You read it left to right:

The objective is to ensure enablement of business goals. In order to enable business goals, we need to respond to urgent business needs quickly, which means we must complete work quickly.

At the same time in order to enable business goals we need to provide a stable and reliable service and in order to do that we must complete work slowly so we don’t break things.

As you can see the two policies are in conflict. Which one should you do? The conflict creates all manner of undesirable effects (TOC terminology for problems). For example before the DevOps movement, companies used to release software very infrequently.

Some had monthly releases, others quarterly and some even yearly.
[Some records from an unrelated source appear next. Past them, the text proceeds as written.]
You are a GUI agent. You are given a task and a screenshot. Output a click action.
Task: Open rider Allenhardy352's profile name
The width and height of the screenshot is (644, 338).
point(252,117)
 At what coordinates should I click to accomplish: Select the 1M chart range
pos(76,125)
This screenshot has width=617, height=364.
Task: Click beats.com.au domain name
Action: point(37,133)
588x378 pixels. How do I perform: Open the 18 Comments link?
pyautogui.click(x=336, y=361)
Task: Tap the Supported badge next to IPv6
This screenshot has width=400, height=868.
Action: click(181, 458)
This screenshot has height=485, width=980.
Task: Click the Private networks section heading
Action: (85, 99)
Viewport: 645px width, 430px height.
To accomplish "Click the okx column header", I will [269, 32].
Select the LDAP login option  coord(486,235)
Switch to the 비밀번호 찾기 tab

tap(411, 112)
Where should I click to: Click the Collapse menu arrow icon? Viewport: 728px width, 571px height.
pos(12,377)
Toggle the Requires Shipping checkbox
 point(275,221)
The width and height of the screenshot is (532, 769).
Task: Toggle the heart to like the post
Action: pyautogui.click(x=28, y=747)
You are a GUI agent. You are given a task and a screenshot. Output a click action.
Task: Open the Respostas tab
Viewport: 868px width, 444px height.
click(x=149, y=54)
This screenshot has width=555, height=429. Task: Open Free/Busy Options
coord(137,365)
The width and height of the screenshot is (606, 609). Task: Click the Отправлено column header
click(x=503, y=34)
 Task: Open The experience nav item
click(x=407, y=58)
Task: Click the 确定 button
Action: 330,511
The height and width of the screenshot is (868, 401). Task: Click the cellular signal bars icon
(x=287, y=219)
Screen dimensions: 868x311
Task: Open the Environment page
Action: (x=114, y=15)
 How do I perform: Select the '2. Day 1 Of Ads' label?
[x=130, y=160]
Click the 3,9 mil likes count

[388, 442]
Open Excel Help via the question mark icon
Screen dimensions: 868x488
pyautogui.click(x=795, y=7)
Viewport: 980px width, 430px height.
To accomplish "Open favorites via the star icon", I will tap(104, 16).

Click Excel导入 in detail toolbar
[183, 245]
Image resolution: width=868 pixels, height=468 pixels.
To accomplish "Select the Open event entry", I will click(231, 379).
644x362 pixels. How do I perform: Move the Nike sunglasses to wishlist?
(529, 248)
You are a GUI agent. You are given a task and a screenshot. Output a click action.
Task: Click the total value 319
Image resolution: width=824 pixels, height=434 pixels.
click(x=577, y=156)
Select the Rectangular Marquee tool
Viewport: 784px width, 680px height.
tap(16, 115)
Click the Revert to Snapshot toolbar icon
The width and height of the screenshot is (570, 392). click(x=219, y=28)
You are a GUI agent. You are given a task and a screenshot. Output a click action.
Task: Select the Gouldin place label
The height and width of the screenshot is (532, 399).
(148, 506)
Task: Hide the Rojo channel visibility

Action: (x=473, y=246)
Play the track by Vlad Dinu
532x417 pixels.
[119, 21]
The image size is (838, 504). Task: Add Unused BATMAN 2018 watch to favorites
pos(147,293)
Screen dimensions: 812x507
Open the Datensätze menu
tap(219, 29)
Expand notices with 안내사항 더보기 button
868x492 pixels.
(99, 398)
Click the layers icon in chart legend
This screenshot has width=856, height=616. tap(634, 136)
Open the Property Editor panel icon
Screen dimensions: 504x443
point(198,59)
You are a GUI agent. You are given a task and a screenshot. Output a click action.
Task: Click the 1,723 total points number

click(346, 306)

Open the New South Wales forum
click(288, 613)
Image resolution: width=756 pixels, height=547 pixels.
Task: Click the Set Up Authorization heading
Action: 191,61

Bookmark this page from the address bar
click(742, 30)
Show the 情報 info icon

Can you imagine not releasing a feature for an entire year? Release processes were fraught with anxiety, and often required multiple days to fully stabilize. Software was brittle and deemed untouchable.

DevOps fixed all that. Nowadays features are automatically tested and integrated into the codebase daily, often several times a day. Anyone from a fresh-out-of-school junior developer to a Tech Lead could perform a release.

There are a couple of important things to point out about conflicts.

There are assumptions hidden behind those left pointed arrows. As long as they remain unchallenged the conflict persists. Finding this conflict is not easy, so the recommended method is to use the Current Reality Tree.

Second, even though there are a myriad of problems in any organization, they stem from only a handful of root causes - often a single root cause. As long as the conflict persists, any attempts to fix the problems directly will fail.

How to analyze problems and find their root cause

The Current Reality Tree (aka the Problem Tree) is one of several logical thinking tools developed by Goldratt as part of TOC. In its original form, the idea is to list 10-15 of the most salient problems in a system and then carefully connect them via cause-and-effect relationships.

I came up with the following tree for analytics:

There is A LOT going on in this document, so let me show you how to read it. Start from the bottom and read the Undesirable Effects (UDEs pronounced oo-dee) using IF-THEN logic.

The arrows represent sufficient cause logic, which means that the if an arrow points to a UDE, it must be sufficient to cause that UDE. If not, you might need to add additional UDEs or preconditions.

For example: IF “Managers have more and more questions and requests for data and dashboards” THEN “More and more dashboards, reports, metrics and tables are produced” Is the first UDE sufficient enough cause for the second? I think so.

On the other hand IF “There are no checks or policies to ensure data quality” is insufficient to cause “Data quality gets worse and worse” by itself but when you also add “Data changes in unpredictable ways” then it makes more sense.

Let’s continue.

IF “More and more dashboards, reports, metrics and tables are produced” THEN “Managers don’t know which dashboards, reports, metrics or tables to use” But this UDE causes them to ask for more reports and thus we end up with a never-ending loop of doom.

Let’s look at another path. This UDE causes two others:

IF “There’s no standard definition of key metrics across the org” THEN “There’s inconsistent/no instrumentation of key business processes” At the same time IF “There’s no standard definition of key metrics across the org” THEN “There are multiple conflicting definitions of the same metric”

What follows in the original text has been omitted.